In case we want to include the flow diagram into a .Rmd document and render it as PDF, we need to install the phantomjs JavaScript library. This can be done using the install_phantomjs() function of the webshot package.

webshot::install_phantomjs()

GraphViz is very flexible regarding the definition of line colors, arrow shapes, node shapes, and many other layout features. However, since the actual purpose of GraphViz is the visualization of graphs (networks), it is difficult to control the position of the nodes.

Unlike in a Cartesian plot, the position of the nodes is not defined by x and y coordinates. Instead, the nodes' position can only be determined by edges (relationships between nodes) and their attributes.

Creating a grid

When I looked at the CONSORT flow diagram (see Figure 1), I had the impression that the nodes may be placed using a grid-based system.

Figure 2: Placement of nodes using a grid
plot of chunk structure

The CONSORT flow diagram conceptualized as grid consists of 21 nodes. That is:

  • 4 nodes with plain text (blue, T1-T4) describing the phase of trial (Enrollment, Allocation, Follow-Up, Analysis) and
  • 9 boxed nodes (black, B1-B9) containing text (“Randomized”) and numerical data (“n=200”).

In order to populate each cell of the grid, we need to add:

  • 4 nodes rendered as tiny and, thus, invisible points (green, P1-P4). We use the points to mimic edges brancing-off from other edges.
  • 4 completely invisible nodes (grey, I1_I4).

The numbers in brackets denote the nodes' ID numbers.

Eventually, the grid structure is created using both vertical and horizontal edges.

Creating the CONSORT Flow Diagram

When creating the actual CONSORT diagram we gonna make use of the grid structure. All we have to do now is to change some attributes of the nodes and edges.

Preparation

To make the flow diagram dynamic, we need to save constant elements (text labels) and dynamic elements (numeric values) into separate vectors (text, values). The paste1()-function is a simple wrapper of the base R paste0()-function making it more convenient to concatinate text labels and numeric values.

# Values ------------------------------------------------------------------
values <- c(210, 10, 200, 100, 100, 10, 10, 90, 90)

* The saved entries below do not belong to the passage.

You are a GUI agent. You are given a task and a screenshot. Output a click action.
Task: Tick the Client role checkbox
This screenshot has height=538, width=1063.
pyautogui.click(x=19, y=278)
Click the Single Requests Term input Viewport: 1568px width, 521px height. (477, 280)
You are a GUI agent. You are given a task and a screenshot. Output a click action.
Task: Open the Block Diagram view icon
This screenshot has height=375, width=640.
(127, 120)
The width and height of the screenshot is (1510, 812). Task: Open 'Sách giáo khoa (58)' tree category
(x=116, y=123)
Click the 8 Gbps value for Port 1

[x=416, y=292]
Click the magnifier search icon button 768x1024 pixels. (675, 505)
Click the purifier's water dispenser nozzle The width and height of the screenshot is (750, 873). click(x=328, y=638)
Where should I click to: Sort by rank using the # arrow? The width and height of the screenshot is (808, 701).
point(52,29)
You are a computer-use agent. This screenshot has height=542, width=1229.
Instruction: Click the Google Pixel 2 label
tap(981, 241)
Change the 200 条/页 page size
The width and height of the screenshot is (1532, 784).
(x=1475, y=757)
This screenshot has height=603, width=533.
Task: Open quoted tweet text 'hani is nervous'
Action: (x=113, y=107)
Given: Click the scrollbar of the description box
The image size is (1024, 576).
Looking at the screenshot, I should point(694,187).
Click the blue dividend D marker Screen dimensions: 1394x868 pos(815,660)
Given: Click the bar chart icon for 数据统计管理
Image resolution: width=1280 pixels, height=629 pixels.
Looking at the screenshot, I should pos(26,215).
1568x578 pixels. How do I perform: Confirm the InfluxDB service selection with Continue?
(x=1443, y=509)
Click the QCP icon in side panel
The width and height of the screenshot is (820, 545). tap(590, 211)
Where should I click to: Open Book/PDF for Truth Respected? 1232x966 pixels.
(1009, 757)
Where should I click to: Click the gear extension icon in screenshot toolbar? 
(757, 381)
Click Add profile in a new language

# Defining Text Labels ----------------------------------------------------
text <- c('Assessment for\neligibility',
          'Excluded',
          'Randomized',
          'Allocated to\nintervention',
          'Allocated to\nintervention',
          'Lost to follow-up',
          'Lost to follow-up',
          'Analysed',
          'Analysed')

# Defining Function -------------------------------------------------------
paste1 <- function(x, y){
  paste0(x, ' (n=', y, ')')
}

# Concatenating Values and Text Labels ------------------------------------
LABS <- paste1(text, values)
LABS
## [1] "Assessment for\neligibility (n=210)"
## [2] "Excluded (n=10)"                    
## [3] "Randomized (n=200)"                 
## [4] "Allocated to\nintervention (n=100)" 
## [5] "Allocated to\nintervention (n=100)" 
## [6] "Lost to follow-up (n=10)"           
## [7] "Lost to follow-up (n=10)"           
## [8] "Analysed (n=90)"                    
## [9] "Analysed (n=90)"

With the next step, we create a node data frame (ndf) using the create_node_df()-function of the DiagrammR package. The attributes of this function are pretty much self-explanatory.

Node Data Frame

ndf <-
  create_node_df(
    n = 21,
    label = c('Enrollment', 'Allocation', 'Follow-Up', 'Analysis',
              LABS, rep("", 8)),
    style = c(rep("solid", 13), rep('invis', 8)),
    shape = c(rep("plaintext", 4), 
              rep("box", 9),
              rep("point", 8)),
    width = c(rep(2, 4), rep(2.5, 9), rep(0.001, 8)),
    hight = c(rep(0.5, 13), rep(0.001, 8)),
    fontsize = c(rep(14, 4), rep(10, 17)),
    fontname = c(rep('Arial Rounded MT Bold', 4), rep('Courier New', 17)),
    penwidth = 2.0,
    fixedsize = "true")

Edge Data Frame

Furthermore, we create an edge data frame (edf) using the create_edge_df()-function. Edges we don't want to be visible are colored white (with alpha = 0) and don't get an arrowhead. To make edges horizontal, the constraint attribute needs to be set to false. from and to are vectors containing node IDs from which edges are outbound and incoming. They determine the relationships between the nodes. To arrange the code more clearly, I've ordered outbound and incoming edges by columns and rows according to Figure 2.

edf <-
  create_edge_df(
    arrowhead = c(rep('none', 3), rep("vee", 3), rep('none', 2), "vee", rep('none', 6),
                  rep("vee", 3), rep("none", 3), "vee", rep("none", 10)),
    color = c(rep('#00000000', 3), rep('black', 6), rep('#00000000', 6),
              rep('black', 3), rep('#00000000', 3), rep('black', 1),
              rep('#00000000', 2), rep('black', 2), 
              rep('#00000000', 6)),
    constraint = c(rep("true", 18), rep('false', 14)),
    from = c(1, 19, 20, 16, 8, 10, # column 1
             5, 14, 7, 15, 2, 3, # column 2
             18, 6, 21, 17, 9, 11, # column 3
             1, 5, # row 1
             19, 14, # row 2
             20, 7, # row 3
             16, 15, # row 4
             8, 2, # row 5
             10, 3, # row 6
             12, 4), # row 7
    to = c(19, 20, 16, 8, 10, 12, # column 1
           14, 7, 15, 2, 3, 4, # column 2
           6, 21, 17, 9, 11, 13, # column 3
           5, 18, # row 1
           14, 6, # row 2
           7, 21, # row 3
           15, 17, # row 4
           2, 9, # row 5
           3, 11, # row 6
           4, 13)) # row 7

Plotting

Before we are going to plot the flow diagram, we need to create a graph using the create_graph()-function. The graph can be plotted using the render_graph()-function.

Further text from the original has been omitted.